**Provided records:**
────────

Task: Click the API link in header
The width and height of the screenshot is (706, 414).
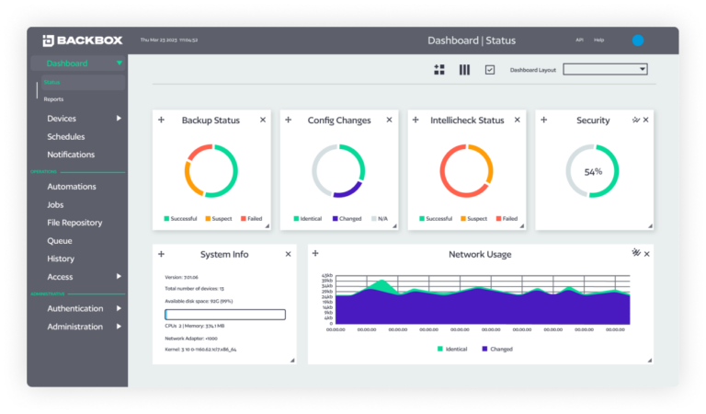Action: point(579,40)
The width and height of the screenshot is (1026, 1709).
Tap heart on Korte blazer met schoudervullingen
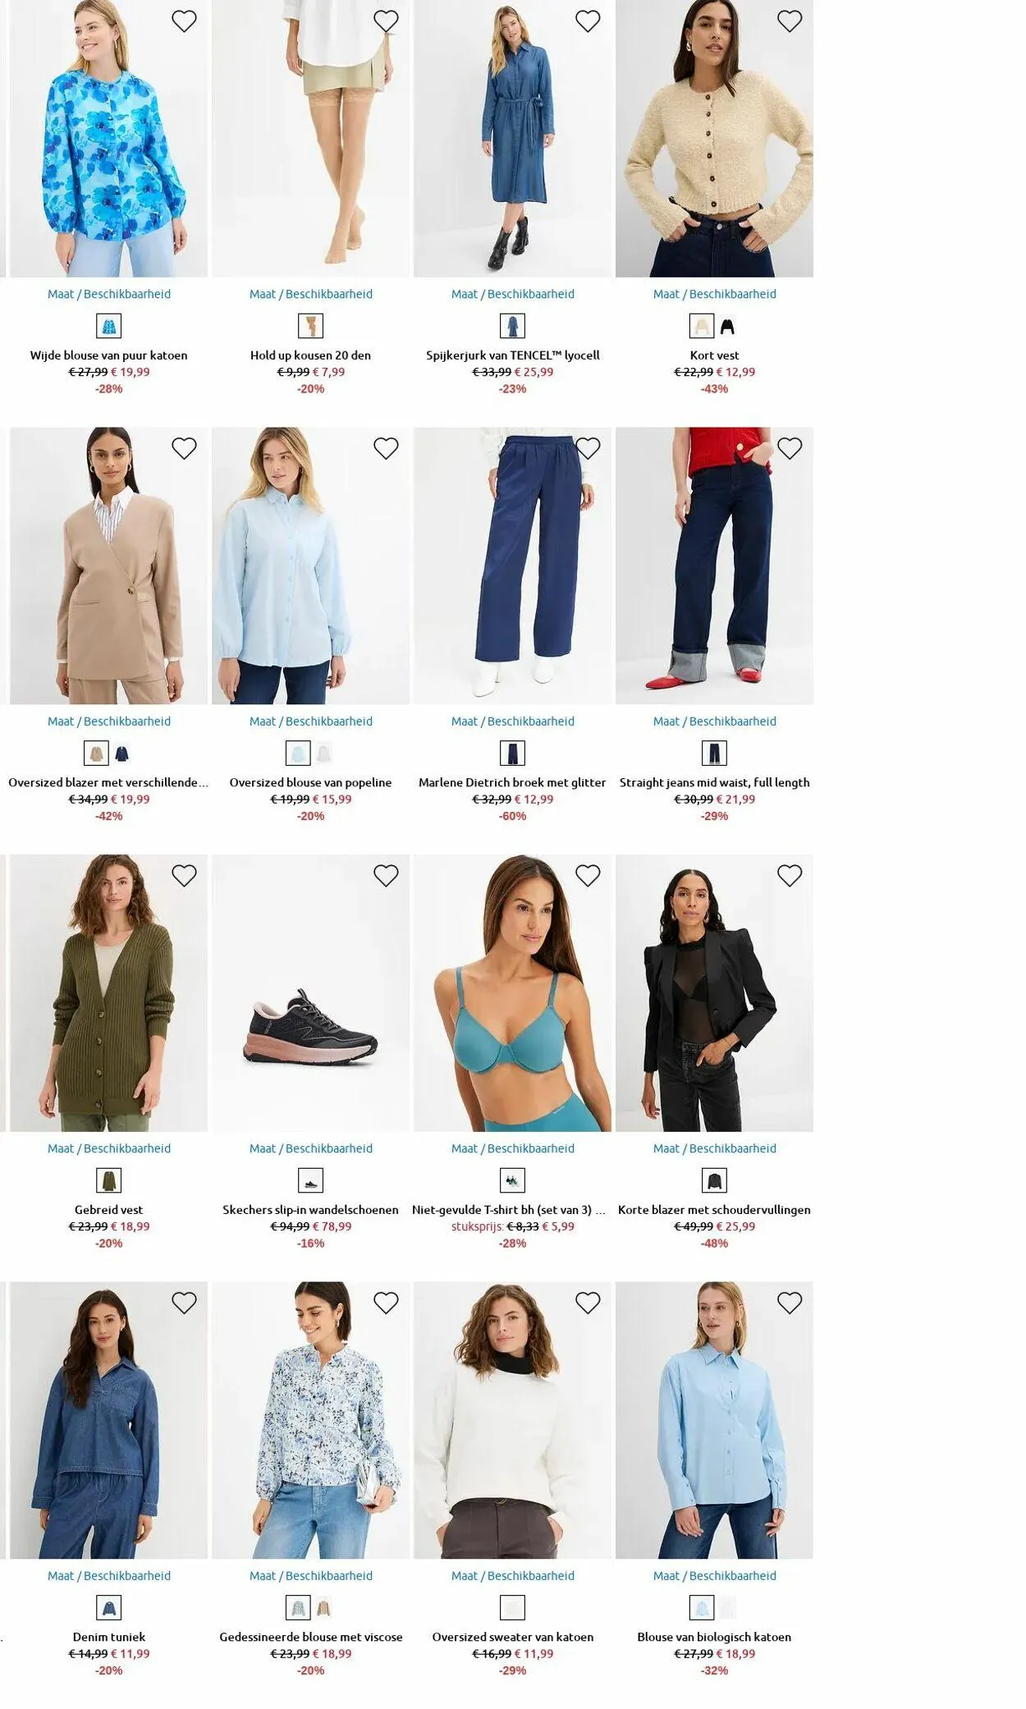(790, 876)
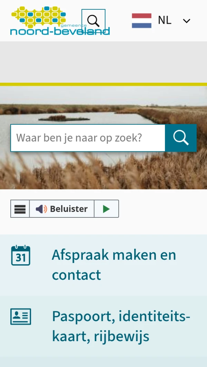The image size is (207, 367).
Task: Click the identity card icon
Action: tap(21, 317)
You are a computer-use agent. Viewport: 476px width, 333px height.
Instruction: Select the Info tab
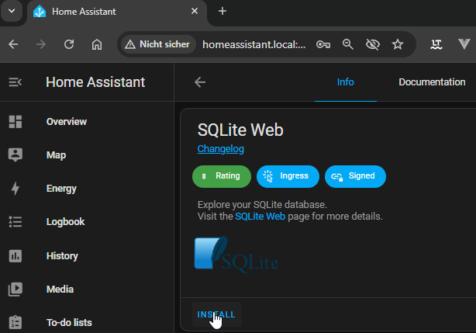click(345, 82)
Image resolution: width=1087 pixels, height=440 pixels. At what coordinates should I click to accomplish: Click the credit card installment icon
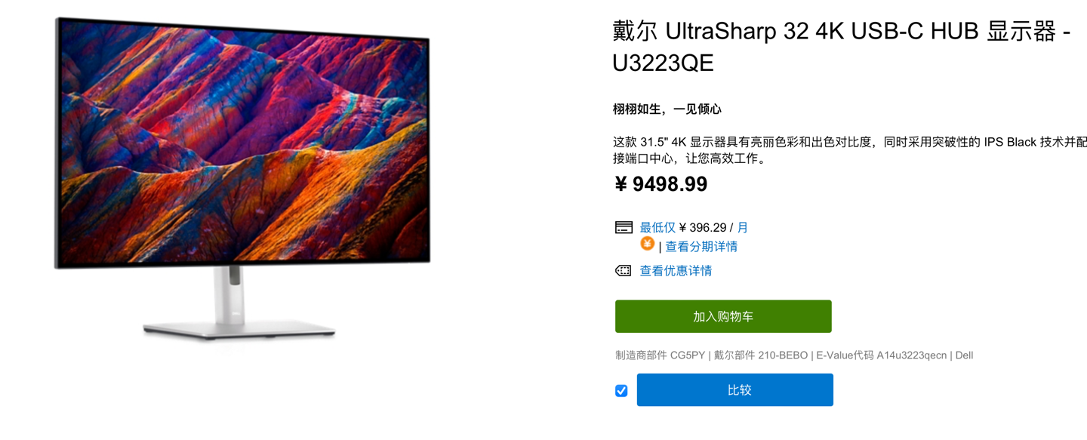point(624,227)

────────

Drop the images and quote the entries word for word.

**Solved problem:**
Task: Click the API link in header
The width and height of the screenshot is (706, 414).
Action: point(579,40)
The width and height of the screenshot is (1026, 1709).
Tap heart on Korte blazer met schoudervullingen
(790, 876)
The image size is (207, 367).
Task: Click the identity card icon
Action: tap(21, 317)
You are a computer-use agent. Viewport: 476px width, 333px height.
Instruction: Select the Info tab
click(345, 82)
Image resolution: width=1087 pixels, height=440 pixels. At what coordinates should I click to accomplish: Click the credit card installment icon
point(624,227)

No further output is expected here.